2. The Hybrid Model (50% Probability): LIV Golf continues as a “premier league” of 8-10 events, mostly in the Middle East and Asia. The PIF funds it, but at a reduced level. The biggest stars play both LIV and a limited PGA Tour schedule via special exemptions. This is messy, confusing for fans, and creates a two-tier system of golf that will never be truly unified.
3. The Collapse (20% Probability): The PIF walks away. The league folds. Rahm, DeChambeau, and others are left with their signing bonuses but no competitive outlet. They become “exhibition golfers,” playing in The Match series and the Saudi International. The PGA Tour wins the war, but the sport is permanently fractured. This is the nightmare scenario for everyone except the lawyers.
Conclusion: The Golden Handcuffs Are Tightening
The era of unlimited money in golf is ending. The PIF’s £3.8bn investment was a shock and awe campaign, not a sustainable business model. The players who cashed in—Rahm, DeChambeau, Koepka—will be fine financially. But they are now facing a career-defining crossroads. Do they fight to save a league that is bleeding relevance?

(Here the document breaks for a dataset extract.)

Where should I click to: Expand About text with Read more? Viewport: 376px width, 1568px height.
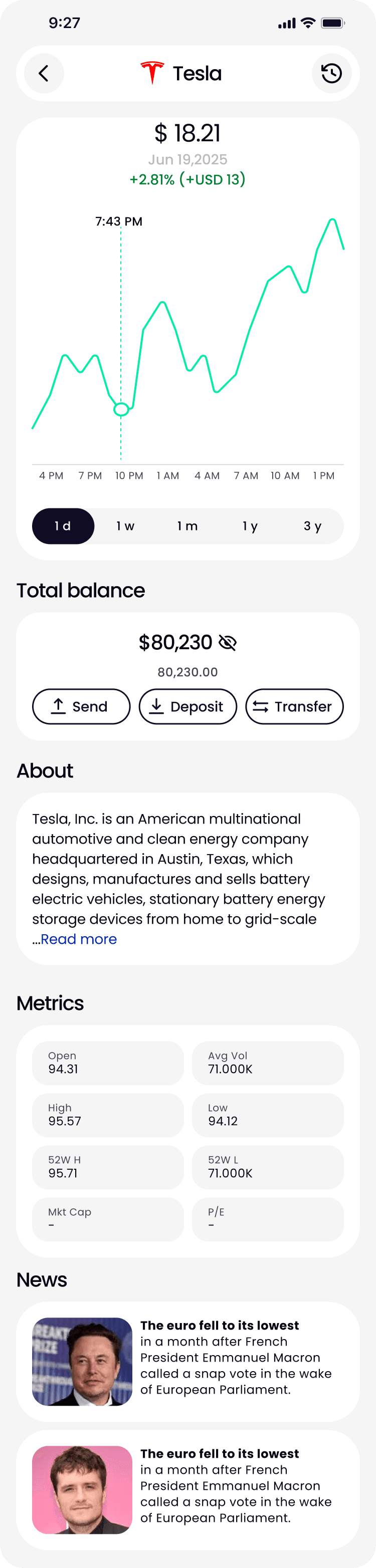[x=79, y=939]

Or do they beg for forgiveness and return to the establishment they tried to destroy?
The answer is clear: the biggest names on LIV will be the ones who adapt. Rahm will find his way back to the PGA Tour, because the Tour needs him. DeChambeau will carve out a niche as golf’s ultimate showman. The rest? They will be forgotten, a footnote in the history of a sport that was forever changed by billions of dollars and a whole lot of ego.
For now, the waiting game continues. The silence from the PIF is deafening. And for the men in the black and green LIV polos, that silence is the loudest sound of all. The party is over. The hangover is just beginning.